Share

Harapan

Sejak kejadian beberapa hari lalu di rumah mertuanya, Arum pulang ke rumah tanpa membawa hasil. Terlebih Naina, ibu mertua Arum mengancam akan merusak warung kedua orang tuanya di pasar. Ia sangat bingung apa yang akan dilakukan untuk membawa Nanda dan Kaila kembali kepelukannya. Arum terduduk lesu menghadapi semua cobaan hidup yang tiba-tiba saja datang.

Pagi ini ia menemani ibunya berjualan di pasar. Namun, masih saja tidak fokus dengan dagangan. Pikiran Arum masih tertuju pada Nanda dan Kaila. Bagaimana mereka tanpa sang ibu di sana? Apa Kaila tidak menangis mencarinya? Sejumlah pertanyaan terngiang di benak wanita itu.

Suasana pasar yang sangat ramai tidak juga membuat hatinya menjadi tenang. Ibu memandang pada Arum, ia sangat iba melihat keadaan yang sunggu membuat hati seorang ibu bersedih. Tatapannya kosong, harapan itu kini seperti hilang begitu saja.

“Rum, lebih baik kamu pulang dulu. Tenangkan pikiranmu.”

“Tidak, Bu.”

“Ibu tidak apa-apa. Pulanglah, atau cari kesibukan lain. Cari pekerjaan baru yang akan membuat kamu sedikit sibuk dan melupakan kesedihanmu,” ucap ibu lagi.

Orang tua mana yang tidak sedih melihat anaknya mendapat perlakuan kurang baik dari keluarga suaminya. Arum wanita baik-baik dan tidak banyak menuntut suami. Namun, memang takdir Arum seperti ini. Wanita itu mengikuti saran dari sang Ibu.

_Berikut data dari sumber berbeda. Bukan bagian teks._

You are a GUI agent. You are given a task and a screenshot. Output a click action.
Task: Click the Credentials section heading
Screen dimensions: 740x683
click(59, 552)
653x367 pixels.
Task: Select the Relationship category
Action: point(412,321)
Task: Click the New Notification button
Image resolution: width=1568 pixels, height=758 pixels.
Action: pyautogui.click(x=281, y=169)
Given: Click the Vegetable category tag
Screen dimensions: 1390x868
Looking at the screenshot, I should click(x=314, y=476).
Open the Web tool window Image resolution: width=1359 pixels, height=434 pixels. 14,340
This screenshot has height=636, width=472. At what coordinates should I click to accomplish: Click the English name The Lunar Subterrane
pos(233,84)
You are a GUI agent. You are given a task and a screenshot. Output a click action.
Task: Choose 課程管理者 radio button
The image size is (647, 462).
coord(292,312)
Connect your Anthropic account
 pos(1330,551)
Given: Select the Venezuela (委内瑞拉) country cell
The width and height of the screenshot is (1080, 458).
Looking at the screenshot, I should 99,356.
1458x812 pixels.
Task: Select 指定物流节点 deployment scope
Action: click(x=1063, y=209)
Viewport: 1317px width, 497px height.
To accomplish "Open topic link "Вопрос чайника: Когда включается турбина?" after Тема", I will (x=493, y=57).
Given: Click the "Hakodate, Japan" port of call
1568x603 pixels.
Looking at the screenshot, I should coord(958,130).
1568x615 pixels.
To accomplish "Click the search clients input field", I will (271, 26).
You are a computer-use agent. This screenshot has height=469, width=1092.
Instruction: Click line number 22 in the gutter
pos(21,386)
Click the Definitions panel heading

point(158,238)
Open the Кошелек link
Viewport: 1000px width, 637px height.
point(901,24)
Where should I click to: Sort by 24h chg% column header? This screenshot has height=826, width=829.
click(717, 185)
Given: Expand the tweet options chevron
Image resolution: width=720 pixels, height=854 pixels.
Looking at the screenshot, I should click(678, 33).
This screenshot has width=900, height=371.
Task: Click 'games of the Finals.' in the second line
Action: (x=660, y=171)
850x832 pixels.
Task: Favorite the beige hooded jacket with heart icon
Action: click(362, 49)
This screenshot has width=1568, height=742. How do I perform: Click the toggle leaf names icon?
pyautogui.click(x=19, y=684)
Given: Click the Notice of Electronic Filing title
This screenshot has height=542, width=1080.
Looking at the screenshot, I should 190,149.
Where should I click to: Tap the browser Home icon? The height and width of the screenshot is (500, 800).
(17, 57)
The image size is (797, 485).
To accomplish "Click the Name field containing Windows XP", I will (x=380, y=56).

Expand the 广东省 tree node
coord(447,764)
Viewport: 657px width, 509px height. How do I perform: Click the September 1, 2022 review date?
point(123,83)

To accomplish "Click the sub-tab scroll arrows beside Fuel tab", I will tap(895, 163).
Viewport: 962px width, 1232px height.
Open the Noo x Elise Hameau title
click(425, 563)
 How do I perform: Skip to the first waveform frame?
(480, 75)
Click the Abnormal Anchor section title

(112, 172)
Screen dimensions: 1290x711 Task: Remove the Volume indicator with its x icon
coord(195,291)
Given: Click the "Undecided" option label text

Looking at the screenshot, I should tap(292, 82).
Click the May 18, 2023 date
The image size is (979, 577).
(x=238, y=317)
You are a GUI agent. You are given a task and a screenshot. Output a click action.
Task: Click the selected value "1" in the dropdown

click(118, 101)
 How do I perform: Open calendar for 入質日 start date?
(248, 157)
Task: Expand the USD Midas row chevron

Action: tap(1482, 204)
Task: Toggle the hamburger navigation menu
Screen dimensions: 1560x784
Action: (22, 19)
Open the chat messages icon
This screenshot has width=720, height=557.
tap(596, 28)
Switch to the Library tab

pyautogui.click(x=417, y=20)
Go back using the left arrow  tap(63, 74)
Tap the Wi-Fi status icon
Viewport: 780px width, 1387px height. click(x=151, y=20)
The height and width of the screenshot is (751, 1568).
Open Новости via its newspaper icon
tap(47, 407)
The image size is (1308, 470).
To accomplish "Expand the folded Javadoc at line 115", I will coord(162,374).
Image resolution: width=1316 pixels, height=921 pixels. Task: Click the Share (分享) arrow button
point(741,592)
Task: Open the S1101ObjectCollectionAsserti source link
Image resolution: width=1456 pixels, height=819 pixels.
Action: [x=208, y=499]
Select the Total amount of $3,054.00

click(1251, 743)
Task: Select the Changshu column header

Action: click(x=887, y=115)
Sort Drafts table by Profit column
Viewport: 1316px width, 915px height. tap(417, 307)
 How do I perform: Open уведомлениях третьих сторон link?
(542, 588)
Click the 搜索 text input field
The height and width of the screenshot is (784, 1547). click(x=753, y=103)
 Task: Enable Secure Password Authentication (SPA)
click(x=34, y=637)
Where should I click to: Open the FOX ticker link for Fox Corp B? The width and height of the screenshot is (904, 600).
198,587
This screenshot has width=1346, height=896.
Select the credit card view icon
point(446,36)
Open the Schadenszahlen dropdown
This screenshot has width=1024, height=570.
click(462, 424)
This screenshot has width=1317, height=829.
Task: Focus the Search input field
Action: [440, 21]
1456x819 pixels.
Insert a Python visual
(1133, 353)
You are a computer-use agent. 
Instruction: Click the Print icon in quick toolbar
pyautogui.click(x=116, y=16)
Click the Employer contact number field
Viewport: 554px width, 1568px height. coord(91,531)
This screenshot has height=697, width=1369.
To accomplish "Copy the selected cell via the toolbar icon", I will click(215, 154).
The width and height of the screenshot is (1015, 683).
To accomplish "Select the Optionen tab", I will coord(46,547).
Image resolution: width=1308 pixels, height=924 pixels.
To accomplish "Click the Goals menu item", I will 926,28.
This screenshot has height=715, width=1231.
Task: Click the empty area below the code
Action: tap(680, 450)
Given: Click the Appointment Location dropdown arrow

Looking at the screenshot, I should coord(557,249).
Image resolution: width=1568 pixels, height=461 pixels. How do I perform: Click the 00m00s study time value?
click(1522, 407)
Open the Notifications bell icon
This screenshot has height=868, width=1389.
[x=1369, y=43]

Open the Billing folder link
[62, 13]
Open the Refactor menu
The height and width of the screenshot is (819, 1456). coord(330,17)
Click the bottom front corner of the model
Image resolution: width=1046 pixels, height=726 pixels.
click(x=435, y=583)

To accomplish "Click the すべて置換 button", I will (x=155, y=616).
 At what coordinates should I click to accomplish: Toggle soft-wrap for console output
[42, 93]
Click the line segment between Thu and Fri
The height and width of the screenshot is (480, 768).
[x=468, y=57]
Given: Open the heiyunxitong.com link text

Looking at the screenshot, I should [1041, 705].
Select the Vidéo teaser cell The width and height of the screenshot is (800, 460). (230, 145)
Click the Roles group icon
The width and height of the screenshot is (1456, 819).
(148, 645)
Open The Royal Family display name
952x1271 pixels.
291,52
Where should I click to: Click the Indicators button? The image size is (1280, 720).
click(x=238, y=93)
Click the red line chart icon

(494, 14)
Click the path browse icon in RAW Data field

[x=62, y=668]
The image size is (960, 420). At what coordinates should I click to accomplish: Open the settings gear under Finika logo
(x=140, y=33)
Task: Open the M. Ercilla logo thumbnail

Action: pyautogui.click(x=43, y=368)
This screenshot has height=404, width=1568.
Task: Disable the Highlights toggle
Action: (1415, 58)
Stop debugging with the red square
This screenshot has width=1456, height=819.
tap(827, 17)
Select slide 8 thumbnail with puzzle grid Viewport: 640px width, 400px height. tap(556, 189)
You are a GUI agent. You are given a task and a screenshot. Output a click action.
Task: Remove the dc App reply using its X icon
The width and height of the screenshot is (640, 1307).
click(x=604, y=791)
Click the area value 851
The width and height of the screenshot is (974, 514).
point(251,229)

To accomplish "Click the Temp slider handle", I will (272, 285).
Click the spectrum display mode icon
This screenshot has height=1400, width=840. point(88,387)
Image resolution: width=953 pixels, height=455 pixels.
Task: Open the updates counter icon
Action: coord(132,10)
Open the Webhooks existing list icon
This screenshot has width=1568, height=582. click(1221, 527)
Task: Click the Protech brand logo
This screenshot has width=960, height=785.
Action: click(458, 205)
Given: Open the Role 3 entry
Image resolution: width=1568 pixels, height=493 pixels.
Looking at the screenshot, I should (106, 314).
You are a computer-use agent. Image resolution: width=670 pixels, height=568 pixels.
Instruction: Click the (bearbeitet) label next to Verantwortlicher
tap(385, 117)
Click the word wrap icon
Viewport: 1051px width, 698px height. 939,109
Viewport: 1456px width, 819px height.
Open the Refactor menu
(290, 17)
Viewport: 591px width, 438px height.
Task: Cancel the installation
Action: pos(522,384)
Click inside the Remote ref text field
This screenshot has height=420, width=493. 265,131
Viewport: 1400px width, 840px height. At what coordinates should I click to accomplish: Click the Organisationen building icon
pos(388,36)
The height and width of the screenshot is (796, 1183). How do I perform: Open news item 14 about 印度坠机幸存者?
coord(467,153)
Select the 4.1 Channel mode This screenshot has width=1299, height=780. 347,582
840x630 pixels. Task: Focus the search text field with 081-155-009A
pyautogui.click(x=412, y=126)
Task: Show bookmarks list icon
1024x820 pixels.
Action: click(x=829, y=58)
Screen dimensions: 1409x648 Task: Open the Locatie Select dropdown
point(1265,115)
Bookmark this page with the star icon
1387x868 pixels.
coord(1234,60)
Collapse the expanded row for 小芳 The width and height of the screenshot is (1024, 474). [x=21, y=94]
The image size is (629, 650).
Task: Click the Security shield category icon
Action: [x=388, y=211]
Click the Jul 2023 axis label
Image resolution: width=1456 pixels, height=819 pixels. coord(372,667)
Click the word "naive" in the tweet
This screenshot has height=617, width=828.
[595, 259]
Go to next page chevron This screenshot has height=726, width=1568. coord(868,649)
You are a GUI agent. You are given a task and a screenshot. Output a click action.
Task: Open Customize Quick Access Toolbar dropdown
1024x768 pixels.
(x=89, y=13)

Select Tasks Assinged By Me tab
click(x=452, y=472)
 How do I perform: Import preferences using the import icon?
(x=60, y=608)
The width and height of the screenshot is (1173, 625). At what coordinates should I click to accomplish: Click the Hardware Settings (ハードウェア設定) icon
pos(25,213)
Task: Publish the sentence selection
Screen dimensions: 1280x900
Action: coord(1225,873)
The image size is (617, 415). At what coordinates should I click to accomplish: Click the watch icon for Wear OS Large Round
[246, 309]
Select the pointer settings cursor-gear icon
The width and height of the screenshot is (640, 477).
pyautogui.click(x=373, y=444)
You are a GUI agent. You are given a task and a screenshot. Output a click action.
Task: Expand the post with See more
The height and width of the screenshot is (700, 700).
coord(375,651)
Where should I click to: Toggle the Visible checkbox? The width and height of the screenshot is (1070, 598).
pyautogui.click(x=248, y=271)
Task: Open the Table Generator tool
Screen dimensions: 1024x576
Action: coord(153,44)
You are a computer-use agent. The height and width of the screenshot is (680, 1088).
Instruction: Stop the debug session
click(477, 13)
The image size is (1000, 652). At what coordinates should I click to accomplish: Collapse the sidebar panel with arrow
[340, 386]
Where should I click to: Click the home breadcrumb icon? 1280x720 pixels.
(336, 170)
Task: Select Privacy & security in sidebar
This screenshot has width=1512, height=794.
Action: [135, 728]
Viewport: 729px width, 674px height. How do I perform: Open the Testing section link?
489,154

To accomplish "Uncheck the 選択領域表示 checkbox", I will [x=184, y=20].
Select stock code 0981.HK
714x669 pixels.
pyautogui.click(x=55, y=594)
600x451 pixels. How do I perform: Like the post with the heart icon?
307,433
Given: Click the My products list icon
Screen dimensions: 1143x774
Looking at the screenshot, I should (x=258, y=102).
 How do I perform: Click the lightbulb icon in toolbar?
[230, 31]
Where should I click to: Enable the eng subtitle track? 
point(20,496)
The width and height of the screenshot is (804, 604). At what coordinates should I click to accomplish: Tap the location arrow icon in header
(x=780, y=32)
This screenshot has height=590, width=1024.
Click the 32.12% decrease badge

Dia memilih pulang dan menenangkan diri.

Setelah berada di rumah ternyata sama saja, dia duduk di ruang televisi menonton sinetron yang hampir  mirip dengan kisah nyata hidupnya. Arum ikut menangis saat merasakan pedih si pemeran utama yang mendapat cobaan bertubi-tubi. Namun, wanita itu tetap kuat bahkan mencoba bangkit untuk kebahagiaan dirinya.

Arum terdiam sejenak, kenapa dirinya hanya bersedih dan terus menangisi kisah hidup yang sangat perih? Kenapa tidak mencoba bangkit? Ia beranjak ke dalam kamar, lalu mencari beberapa dokumen yang mungkin bisa membantunya. Satu persatu ia cari, dia terseyum getir saat melihat beberapa dokumen berkas kerjanya dulu. Saat dia masih bekerja sebagai auditor internal di sebuah kantor akuntan publik. Mengenal banyak orang dan mengenal Surya, suaminya. Sebuah kartu nama terjatuh, dia mengambilnya lalu menyipitkan mata melihat sebuah nama  di kartu itu.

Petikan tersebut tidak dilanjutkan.